Through this move, the FMCG player will take on established players like Adyar Ananda Bhavan, Sri Krishna Sweets and Grand Sweets and Snacks.

However, unlike the established players, CK Foods, a part of CavinKare, will keep the Garden Stores small but will have all the items, especially Bengali sweets.

 

“This will give better return on investment, and the savings in operational cost will, in turn, be passed on to customers by offering products at a lesser price compared to competitors,” said Manu Ranjith, Managing Director, CK Foods, which also runs 100 CK's Cakes and Bakery in Chennai, Bengaluru, Coimbatore, Madurai, Tiruchi and Hyderabad.

Expansion mode

Garden is a namkeen brand focussed only in North India, and competing with players like Haldirams. “We thought it will have a positive impact in the South. Last year, we started a store in Thane, Mumbai, and experimented with it for the next six months. We have now decided to expand the retail footprint,” he told BusinessLine .
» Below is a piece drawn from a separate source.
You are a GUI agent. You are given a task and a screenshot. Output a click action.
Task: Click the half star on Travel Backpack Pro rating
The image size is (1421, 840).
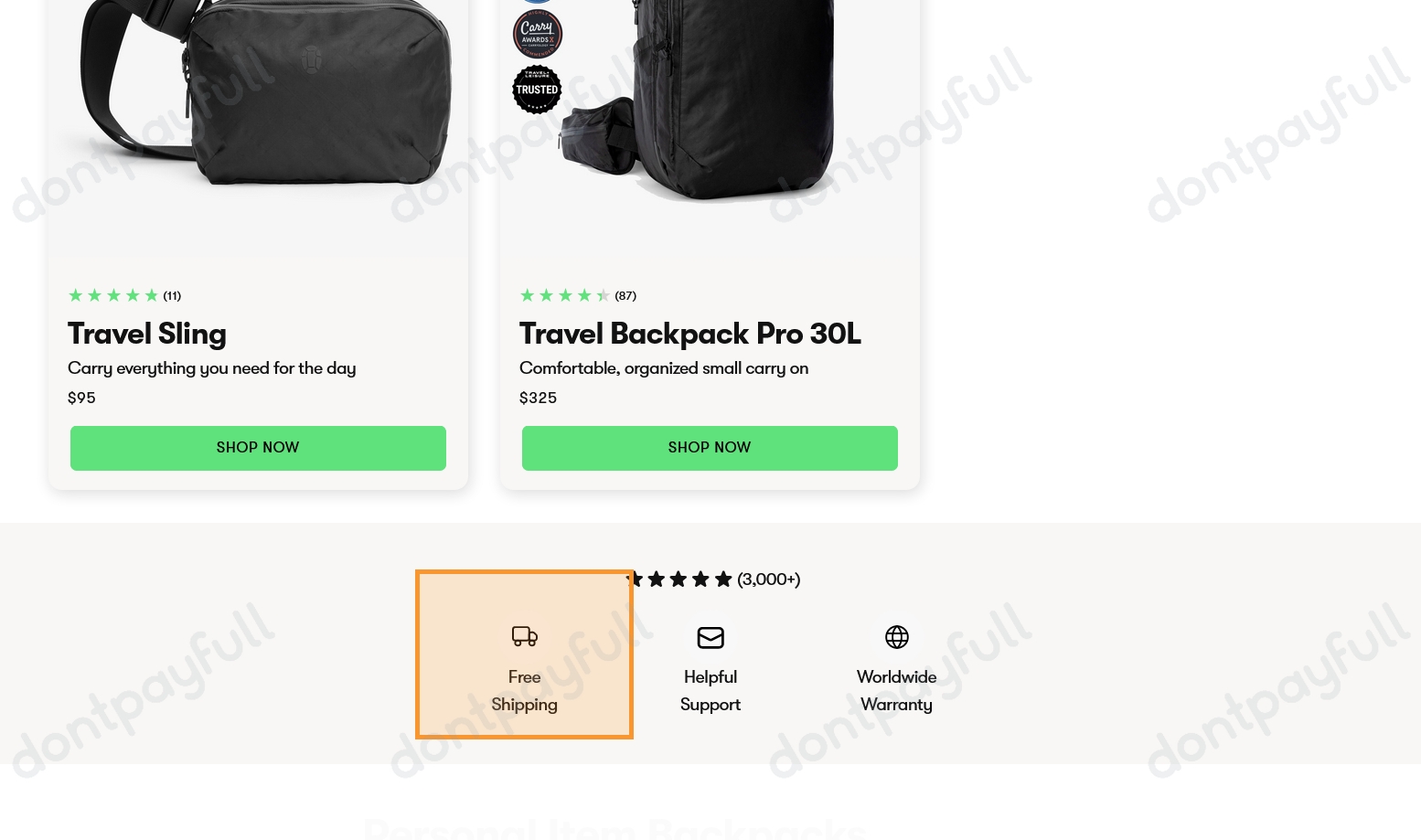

After its success in Thane, the company launched its second store in Triplicane, Chennai on October 18. “The response was phenomenal. In two hours, we sold out all our sweets. The subsequent days were also good,” he said.

To start with, the company plans to have five Garden stores each in Chennai and Mumbai.

Presently they are all owned, and the company is still debating whether it will continue that way, or move to a franchisee model (CK Cakes is fully franchisee run). “Investment in each Garden store will be ₹15-20 lakhs,” Manu Ranjith said. “Our goal is to have around 500 Garden stores in the next five years,” he said.

When asked what will be the differentiator that Garden will offer, Ranjith said, “good quality, more range and items at affordable prices”. “A competitor’s place will be 2,000 sq/ft, while Garden stores will be 300-400 sq/ft. So, the running expenses will be very low, and the saving will enable Garden to offer items at lesser price — say ₹50 per kg, when compared to competitors,” he said.

On the reasons for selecting Triplicane, Ranjith said any area that is packed and buzzing is an amazing place for retail. There are already two CK’s Cakes and Bakery stores in Triplicane and they were doing well. Another retail outlet will do well.